* _Do this_: Reproduce all of the data below verbatim, keeping every line unchanged.

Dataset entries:
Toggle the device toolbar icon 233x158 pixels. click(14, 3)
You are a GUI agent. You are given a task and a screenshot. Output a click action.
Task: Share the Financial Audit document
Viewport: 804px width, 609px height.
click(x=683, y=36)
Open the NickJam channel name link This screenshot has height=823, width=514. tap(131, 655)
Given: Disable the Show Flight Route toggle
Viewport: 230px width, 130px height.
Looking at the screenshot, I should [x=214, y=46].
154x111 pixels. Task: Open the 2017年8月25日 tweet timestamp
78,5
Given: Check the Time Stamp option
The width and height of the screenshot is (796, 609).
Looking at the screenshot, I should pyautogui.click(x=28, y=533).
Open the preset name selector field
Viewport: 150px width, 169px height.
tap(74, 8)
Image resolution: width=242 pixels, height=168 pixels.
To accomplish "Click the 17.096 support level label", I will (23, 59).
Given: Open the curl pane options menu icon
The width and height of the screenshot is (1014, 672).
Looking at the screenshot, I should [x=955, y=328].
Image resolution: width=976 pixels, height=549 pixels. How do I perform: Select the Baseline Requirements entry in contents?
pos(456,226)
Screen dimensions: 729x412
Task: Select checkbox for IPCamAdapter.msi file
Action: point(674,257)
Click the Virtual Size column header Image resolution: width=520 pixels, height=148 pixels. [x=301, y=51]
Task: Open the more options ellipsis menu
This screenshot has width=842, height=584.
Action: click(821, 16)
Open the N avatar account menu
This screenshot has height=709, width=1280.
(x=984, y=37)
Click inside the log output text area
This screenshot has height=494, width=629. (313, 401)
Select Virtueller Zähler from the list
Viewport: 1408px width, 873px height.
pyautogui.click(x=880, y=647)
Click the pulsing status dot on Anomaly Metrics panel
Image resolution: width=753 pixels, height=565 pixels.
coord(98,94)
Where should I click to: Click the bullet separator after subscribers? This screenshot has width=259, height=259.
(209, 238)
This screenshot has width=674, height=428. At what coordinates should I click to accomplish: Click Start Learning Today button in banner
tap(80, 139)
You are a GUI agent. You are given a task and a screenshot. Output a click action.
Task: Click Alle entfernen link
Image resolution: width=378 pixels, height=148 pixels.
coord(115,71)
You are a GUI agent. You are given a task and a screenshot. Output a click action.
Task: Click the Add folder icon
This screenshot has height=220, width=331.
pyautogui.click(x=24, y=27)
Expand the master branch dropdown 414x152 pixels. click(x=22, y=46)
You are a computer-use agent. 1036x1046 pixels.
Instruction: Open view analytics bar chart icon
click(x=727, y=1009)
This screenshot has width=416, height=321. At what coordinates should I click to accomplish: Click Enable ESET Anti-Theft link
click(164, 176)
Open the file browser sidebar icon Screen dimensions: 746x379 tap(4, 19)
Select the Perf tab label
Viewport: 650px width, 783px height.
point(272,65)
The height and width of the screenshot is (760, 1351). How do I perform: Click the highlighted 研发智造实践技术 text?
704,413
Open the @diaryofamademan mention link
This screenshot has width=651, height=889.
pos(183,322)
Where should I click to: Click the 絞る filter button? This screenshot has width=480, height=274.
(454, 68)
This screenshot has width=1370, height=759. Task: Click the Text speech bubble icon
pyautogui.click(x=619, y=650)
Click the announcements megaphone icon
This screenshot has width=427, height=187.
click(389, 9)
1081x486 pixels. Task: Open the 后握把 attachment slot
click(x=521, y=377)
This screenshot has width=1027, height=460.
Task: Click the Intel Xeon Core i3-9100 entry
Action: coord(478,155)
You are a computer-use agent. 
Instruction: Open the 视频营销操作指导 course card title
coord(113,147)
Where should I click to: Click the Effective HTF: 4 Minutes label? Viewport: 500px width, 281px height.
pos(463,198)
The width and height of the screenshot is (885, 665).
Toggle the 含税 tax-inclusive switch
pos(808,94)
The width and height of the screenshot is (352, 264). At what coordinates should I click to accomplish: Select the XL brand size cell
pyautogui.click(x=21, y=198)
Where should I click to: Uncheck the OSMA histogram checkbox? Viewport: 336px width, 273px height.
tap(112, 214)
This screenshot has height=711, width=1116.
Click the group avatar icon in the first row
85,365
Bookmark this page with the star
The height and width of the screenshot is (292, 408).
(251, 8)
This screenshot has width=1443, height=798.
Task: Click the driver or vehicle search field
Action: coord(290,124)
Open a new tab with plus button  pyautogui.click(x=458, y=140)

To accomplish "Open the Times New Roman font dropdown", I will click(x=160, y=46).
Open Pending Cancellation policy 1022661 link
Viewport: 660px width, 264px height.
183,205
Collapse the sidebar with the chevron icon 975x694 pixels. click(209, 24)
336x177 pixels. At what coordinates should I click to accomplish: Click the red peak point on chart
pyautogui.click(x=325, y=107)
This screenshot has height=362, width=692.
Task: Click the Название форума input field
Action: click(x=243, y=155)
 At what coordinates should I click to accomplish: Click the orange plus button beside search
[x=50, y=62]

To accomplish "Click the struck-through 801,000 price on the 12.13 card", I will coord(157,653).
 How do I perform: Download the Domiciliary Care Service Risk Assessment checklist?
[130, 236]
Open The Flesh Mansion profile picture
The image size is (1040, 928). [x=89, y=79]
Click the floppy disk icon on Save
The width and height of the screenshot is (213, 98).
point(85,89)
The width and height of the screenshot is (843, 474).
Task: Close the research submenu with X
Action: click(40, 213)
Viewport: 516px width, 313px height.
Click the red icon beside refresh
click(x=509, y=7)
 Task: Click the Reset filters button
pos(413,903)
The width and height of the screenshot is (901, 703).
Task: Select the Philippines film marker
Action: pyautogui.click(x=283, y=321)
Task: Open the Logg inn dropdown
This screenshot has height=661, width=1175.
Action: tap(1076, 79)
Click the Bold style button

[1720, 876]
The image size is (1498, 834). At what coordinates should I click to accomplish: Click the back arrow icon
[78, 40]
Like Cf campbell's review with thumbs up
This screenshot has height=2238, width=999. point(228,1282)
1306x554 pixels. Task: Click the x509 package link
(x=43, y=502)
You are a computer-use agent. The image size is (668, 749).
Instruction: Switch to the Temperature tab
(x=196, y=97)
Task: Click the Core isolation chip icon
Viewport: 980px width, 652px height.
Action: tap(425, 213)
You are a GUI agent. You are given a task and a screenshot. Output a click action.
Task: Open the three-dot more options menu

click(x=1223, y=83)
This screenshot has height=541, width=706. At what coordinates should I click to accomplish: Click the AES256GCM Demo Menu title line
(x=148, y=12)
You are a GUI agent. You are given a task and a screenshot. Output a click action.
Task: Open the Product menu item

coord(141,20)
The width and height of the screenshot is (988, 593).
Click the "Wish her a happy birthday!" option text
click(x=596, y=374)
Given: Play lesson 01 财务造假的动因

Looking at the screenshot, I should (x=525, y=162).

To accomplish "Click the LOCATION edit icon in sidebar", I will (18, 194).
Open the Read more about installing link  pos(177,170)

* _Final result_:
Toggle the device toolbar icon 233x158 pixels. click(14, 3)
You are a GUI agent. You are given a task and a screenshot. Output a click action.
Task: Share the Financial Audit document
Viewport: 804px width, 609px height.
click(x=683, y=36)
Open the NickJam channel name link This screenshot has height=823, width=514. tap(131, 655)
Given: Disable the Show Flight Route toggle
Viewport: 230px width, 130px height.
Looking at the screenshot, I should [x=214, y=46].
154x111 pixels. Task: Open the 2017年8月25日 tweet timestamp
78,5
Given: Check the Time Stamp option
The width and height of the screenshot is (796, 609).
Looking at the screenshot, I should pyautogui.click(x=28, y=533).
Open the preset name selector field
Viewport: 150px width, 169px height.
tap(74, 8)
Image resolution: width=242 pixels, height=168 pixels.
To accomplish "Click the 17.096 support level label", I will (23, 59).
Given: Open the curl pane options menu icon
The width and height of the screenshot is (1014, 672).
Looking at the screenshot, I should [x=955, y=328].
Image resolution: width=976 pixels, height=549 pixels. How do I perform: Select the Baseline Requirements entry in contents?
pos(456,226)
Screen dimensions: 729x412
Task: Select checkbox for IPCamAdapter.msi file
Action: point(674,257)
Click the Virtual Size column header Image resolution: width=520 pixels, height=148 pixels. [x=301, y=51]
Task: Open the more options ellipsis menu
This screenshot has width=842, height=584.
Action: click(821, 16)
Open the N avatar account menu
This screenshot has height=709, width=1280.
(x=984, y=37)
Click inside the log output text area
This screenshot has height=494, width=629. (313, 401)
Select Virtueller Zähler from the list
Viewport: 1408px width, 873px height.
pyautogui.click(x=880, y=647)
Click the pulsing status dot on Anomaly Metrics panel
Image resolution: width=753 pixels, height=565 pixels.
coord(98,94)
Where should I click to: Click the bullet separator after subscribers? This screenshot has width=259, height=259.
(209, 238)
This screenshot has width=674, height=428. At what coordinates should I click to accomplish: Click Start Learning Today button in banner
tap(80, 139)
You are a GUI agent. You are given a task and a screenshot. Output a click action.
Task: Click Alle entfernen link
Image resolution: width=378 pixels, height=148 pixels.
coord(115,71)
You are a GUI agent. You are given a task and a screenshot. Output a click action.
Task: Click the Add folder icon
This screenshot has height=220, width=331.
pyautogui.click(x=24, y=27)
Expand the master branch dropdown 414x152 pixels. click(x=22, y=46)
You are a computer-use agent. 1036x1046 pixels.
Instruction: Open view analytics bar chart icon
click(x=727, y=1009)
This screenshot has width=416, height=321. At what coordinates should I click to accomplish: Click Enable ESET Anti-Theft link
click(164, 176)
Open the file browser sidebar icon Screen dimensions: 746x379 tap(4, 19)
Select the Perf tab label
Viewport: 650px width, 783px height.
point(272,65)
The height and width of the screenshot is (760, 1351). How do I perform: Click the highlighted 研发智造实践技术 text?
704,413
Open the @diaryofamademan mention link
This screenshot has width=651, height=889.
pos(183,322)
Where should I click to: Click the 絞る filter button? This screenshot has width=480, height=274.
(454, 68)
This screenshot has width=1370, height=759. Task: Click the Text speech bubble icon
pyautogui.click(x=619, y=650)
Click the announcements megaphone icon
This screenshot has width=427, height=187.
click(389, 9)
1081x486 pixels. Task: Open the 后握把 attachment slot
click(x=521, y=377)
This screenshot has width=1027, height=460.
Task: Click the Intel Xeon Core i3-9100 entry
Action: coord(478,155)
You are a computer-use agent. 
Instruction: Open the 视频营销操作指导 course card title
coord(113,147)
Where should I click to: Click the Effective HTF: 4 Minutes label? Viewport: 500px width, 281px height.
pos(463,198)
The width and height of the screenshot is (885, 665).
Toggle the 含税 tax-inclusive switch
pos(808,94)
The width and height of the screenshot is (352, 264). At what coordinates should I click to accomplish: Select the XL brand size cell
pyautogui.click(x=21, y=198)
Where should I click to: Uncheck the OSMA histogram checkbox? Viewport: 336px width, 273px height.
tap(112, 214)
This screenshot has height=711, width=1116.
Click the group avatar icon in the first row
85,365
Bookmark this page with the star
The height and width of the screenshot is (292, 408).
(251, 8)
This screenshot has width=1443, height=798.
Task: Click the driver or vehicle search field
Action: coord(290,124)
Open a new tab with plus button  pyautogui.click(x=458, y=140)

To accomplish "Open the Times New Roman font dropdown", I will click(x=160, y=46).
Open Pending Cancellation policy 1022661 link
Viewport: 660px width, 264px height.
183,205
Collapse the sidebar with the chevron icon 975x694 pixels. click(209, 24)
336x177 pixels. At what coordinates should I click to accomplish: Click the red peak point on chart
pyautogui.click(x=325, y=107)
This screenshot has height=362, width=692.
Task: Click the Название форума input field
Action: click(x=243, y=155)
 At what coordinates should I click to accomplish: Click the orange plus button beside search
[x=50, y=62]

To accomplish "Click the struck-through 801,000 price on the 12.13 card", I will coord(157,653).
 How do I perform: Download the Domiciliary Care Service Risk Assessment checklist?
[130, 236]
Open The Flesh Mansion profile picture
The image size is (1040, 928). [x=89, y=79]
Click the floppy disk icon on Save
The width and height of the screenshot is (213, 98).
point(85,89)
The width and height of the screenshot is (843, 474).
Task: Close the research submenu with X
Action: click(40, 213)
Viewport: 516px width, 313px height.
Click the red icon beside refresh
click(x=509, y=7)
 Task: Click the Reset filters button
pos(413,903)
The width and height of the screenshot is (901, 703).
Task: Select the Philippines film marker
Action: pyautogui.click(x=283, y=321)
Task: Open the Logg inn dropdown
This screenshot has height=661, width=1175.
Action: tap(1076, 79)
Click the Bold style button

[1720, 876]
The image size is (1498, 834). At what coordinates should I click to accomplish: Click the back arrow icon
[78, 40]
Like Cf campbell's review with thumbs up
This screenshot has height=2238, width=999. point(228,1282)
1306x554 pixels. Task: Click the x509 package link
(x=43, y=502)
You are a computer-use agent. The image size is (668, 749).
Instruction: Switch to the Temperature tab
(x=196, y=97)
Task: Click the Core isolation chip icon
Viewport: 980px width, 652px height.
Action: tap(425, 213)
You are a GUI agent. You are given a task and a screenshot. Output a click action.
Task: Open the three-dot more options menu

click(x=1223, y=83)
This screenshot has height=541, width=706. At what coordinates should I click to accomplish: Click the AES256GCM Demo Menu title line
(x=148, y=12)
You are a GUI agent. You are given a task and a screenshot. Output a click action.
Task: Open the Product menu item

coord(141,20)
The width and height of the screenshot is (988, 593).
Click the "Wish her a happy birthday!" option text
click(x=596, y=374)
Given: Play lesson 01 财务造假的动因

Looking at the screenshot, I should (x=525, y=162).

To accomplish "Click the LOCATION edit icon in sidebar", I will (18, 194).
Open the Read more about installing link  pos(177,170)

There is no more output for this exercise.